## EXERCISE
Reproduce the records below exactly, but only between the lines holding "Viewport: 800px width, 640px height." and "You are a computer-use agent. The", inclusive.

## DATA
= = = = =

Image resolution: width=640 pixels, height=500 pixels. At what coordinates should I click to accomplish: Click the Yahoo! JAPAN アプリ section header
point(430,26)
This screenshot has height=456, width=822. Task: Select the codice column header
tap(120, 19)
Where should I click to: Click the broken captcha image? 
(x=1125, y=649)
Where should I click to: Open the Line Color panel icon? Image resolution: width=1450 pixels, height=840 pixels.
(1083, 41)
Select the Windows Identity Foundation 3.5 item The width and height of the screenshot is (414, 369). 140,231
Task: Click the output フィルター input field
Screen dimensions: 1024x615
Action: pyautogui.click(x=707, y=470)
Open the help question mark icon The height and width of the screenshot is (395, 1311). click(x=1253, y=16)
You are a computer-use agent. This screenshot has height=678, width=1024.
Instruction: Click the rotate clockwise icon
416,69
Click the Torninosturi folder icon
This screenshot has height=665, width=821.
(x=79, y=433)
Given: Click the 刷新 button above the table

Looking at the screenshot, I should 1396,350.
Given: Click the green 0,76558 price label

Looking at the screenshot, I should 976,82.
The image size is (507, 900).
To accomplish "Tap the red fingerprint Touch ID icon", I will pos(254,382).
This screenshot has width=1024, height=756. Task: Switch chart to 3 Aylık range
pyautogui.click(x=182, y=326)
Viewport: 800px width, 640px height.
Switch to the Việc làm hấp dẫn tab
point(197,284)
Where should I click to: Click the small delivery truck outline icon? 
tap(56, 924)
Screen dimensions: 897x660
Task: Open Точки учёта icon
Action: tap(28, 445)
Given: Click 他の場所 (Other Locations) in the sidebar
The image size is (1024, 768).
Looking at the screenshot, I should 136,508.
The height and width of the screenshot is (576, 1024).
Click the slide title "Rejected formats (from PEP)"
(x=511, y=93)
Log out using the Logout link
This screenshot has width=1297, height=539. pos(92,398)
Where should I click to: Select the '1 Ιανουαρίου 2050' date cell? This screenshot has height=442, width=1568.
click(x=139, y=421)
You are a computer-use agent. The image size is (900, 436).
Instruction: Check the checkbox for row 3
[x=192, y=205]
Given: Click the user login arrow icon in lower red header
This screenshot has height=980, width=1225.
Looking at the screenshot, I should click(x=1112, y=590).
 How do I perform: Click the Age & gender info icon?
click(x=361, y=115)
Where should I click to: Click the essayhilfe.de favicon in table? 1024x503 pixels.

= = = = =

## EXERCISE SOLUTION
Viewport: 800px width, 640px height.
Switch to the Việc làm hấp dẫn tab
point(197,284)
Where should I click to: Click the small delivery truck outline icon? 
tap(56, 924)
Screen dimensions: 897x660
Task: Open Точки учёта icon
Action: tap(28, 445)
Given: Click 他の場所 (Other Locations) in the sidebar
The image size is (1024, 768).
Looking at the screenshot, I should 136,508.
The height and width of the screenshot is (576, 1024).
Click the slide title "Rejected formats (from PEP)"
(x=511, y=93)
Log out using the Logout link
This screenshot has width=1297, height=539. pos(92,398)
Where should I click to: Select the '1 Ιανουαρίου 2050' date cell? This screenshot has height=442, width=1568.
click(x=139, y=421)
You are a computer-use agent. The image size is (900, 436).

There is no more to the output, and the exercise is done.